The changes mean it is now possible for someone to complain that you unreasonably refused to act for them or that you unreasonably and persistently offered to them a service which they did not want.
But before you grumble, maybe take a look at the ombudsman’s guidance, which reasonably says that it is accepted that there will be little evidence for the alleged refusal to accept instructions and that there are valid grounds to refuse instructions such as lack of expertise, business reasons and money laundering.
Also, I believe there is a real business benefit to be gained in how firms face up to the change.
At first sight, you may see only the negatives to this rule change – such as more record-keeping to show why instructions are rejected or that marketing is reasonable and proportionate; reviewing client acceptance procedures; making sure everyone knows what the reasonable grounds are for refusing instructions and ensuring everyone is up to date with the firm’s equality and diversity policy.
However, these are all things that a good quality risk-management system should deal with in any event, so many of you will already have the compliance and regulation issues nailed down, but do your procedures really tell you why a client has been rejected?
Behind most (not all!) compliance initiatives lies a good business reason for acting in a particular way and let’s look at the positives behind having procedures for handling potential new clients reasonably and well.
Every new enquiry to your firm is a potential piece of business and given the difficult financial times, increasing revenue must be a good thing. Leaving aside for a moment any issue of compliance and recording how decisions are reached to reject clients, just take a bit of time to think about how well your firm handles potential new clients – and that includes everyone from the receptionists and support staff through to fee-earners and partners.
Here at LawNet, our member firms are just starting on a programme of mystery shopping, delivered independently and impartially by Shopper Anonymous, which will give firms information about how well potential clients are handled, thus allowing business owners to hear for themselves how good (or not so good) the experience is for potential clients.
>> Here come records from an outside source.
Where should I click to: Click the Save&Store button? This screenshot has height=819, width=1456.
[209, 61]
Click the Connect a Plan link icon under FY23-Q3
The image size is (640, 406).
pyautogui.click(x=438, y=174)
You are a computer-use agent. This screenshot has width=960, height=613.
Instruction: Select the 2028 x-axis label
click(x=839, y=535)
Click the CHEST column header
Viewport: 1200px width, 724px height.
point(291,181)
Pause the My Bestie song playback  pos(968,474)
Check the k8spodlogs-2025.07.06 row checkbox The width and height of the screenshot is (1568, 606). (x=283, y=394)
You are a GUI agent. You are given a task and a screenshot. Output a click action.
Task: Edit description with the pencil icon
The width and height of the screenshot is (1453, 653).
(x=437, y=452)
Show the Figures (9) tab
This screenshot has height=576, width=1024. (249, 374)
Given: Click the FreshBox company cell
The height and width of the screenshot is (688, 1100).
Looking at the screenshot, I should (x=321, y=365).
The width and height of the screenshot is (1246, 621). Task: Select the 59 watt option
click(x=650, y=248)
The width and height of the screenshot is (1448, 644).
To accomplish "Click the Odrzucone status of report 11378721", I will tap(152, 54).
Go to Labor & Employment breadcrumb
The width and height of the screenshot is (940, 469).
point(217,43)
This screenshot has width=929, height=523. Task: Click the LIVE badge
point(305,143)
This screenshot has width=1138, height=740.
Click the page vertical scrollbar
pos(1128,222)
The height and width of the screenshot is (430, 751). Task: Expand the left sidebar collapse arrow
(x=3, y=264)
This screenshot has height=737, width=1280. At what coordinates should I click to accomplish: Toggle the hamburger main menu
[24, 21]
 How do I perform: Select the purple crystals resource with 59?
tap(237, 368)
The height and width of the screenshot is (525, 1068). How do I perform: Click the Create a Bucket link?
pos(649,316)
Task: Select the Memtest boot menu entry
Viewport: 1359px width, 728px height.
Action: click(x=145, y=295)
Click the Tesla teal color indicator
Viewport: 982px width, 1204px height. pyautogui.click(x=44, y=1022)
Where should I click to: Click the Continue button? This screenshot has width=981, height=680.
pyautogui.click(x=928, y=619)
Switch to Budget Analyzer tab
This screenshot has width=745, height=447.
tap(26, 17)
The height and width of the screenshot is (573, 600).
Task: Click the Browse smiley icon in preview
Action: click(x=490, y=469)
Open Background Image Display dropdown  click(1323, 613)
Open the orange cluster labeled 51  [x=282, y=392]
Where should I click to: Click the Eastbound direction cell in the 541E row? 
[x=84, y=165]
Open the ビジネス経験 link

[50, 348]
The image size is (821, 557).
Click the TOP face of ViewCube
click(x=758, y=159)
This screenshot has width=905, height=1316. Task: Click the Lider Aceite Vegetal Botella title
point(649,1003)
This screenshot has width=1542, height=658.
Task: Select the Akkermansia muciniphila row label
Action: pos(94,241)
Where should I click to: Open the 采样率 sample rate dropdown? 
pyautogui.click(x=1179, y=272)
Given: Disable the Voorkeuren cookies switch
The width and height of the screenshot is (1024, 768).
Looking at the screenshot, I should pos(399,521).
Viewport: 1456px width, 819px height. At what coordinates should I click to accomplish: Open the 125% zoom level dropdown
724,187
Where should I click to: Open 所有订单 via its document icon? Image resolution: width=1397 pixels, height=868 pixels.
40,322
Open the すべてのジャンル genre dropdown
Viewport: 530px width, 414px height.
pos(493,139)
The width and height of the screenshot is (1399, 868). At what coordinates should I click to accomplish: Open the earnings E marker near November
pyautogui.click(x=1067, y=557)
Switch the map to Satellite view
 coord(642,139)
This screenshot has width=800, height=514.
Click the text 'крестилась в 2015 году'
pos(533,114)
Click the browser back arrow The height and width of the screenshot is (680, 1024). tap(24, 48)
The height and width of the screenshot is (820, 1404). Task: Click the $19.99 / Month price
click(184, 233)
You may be surprised to know that it’s quite common for potential clients to call law firms, leave a message or even speak to a fee-earner, but then never hear anything further – either because the fee-earner doesn’t take any contact details or the enquirer’s message left on a voicemail, is never followed up.
So what do you now about your process? Do your reception staff turn business away by simply telling an enquirer you don’t do that type of work? It may be the enquirer simply used the wrong terminology and you could have lost a piece of valuable business, or at the very least referred to a ‘preferred competitor’.
Having effective processes in place for handling and monitoring new business enquiries can address many of these issues of poor business development, as well as telling you why you’ve rejected a client.
So don’t look on these new rules as a burden, but as an opportunity to develop your business.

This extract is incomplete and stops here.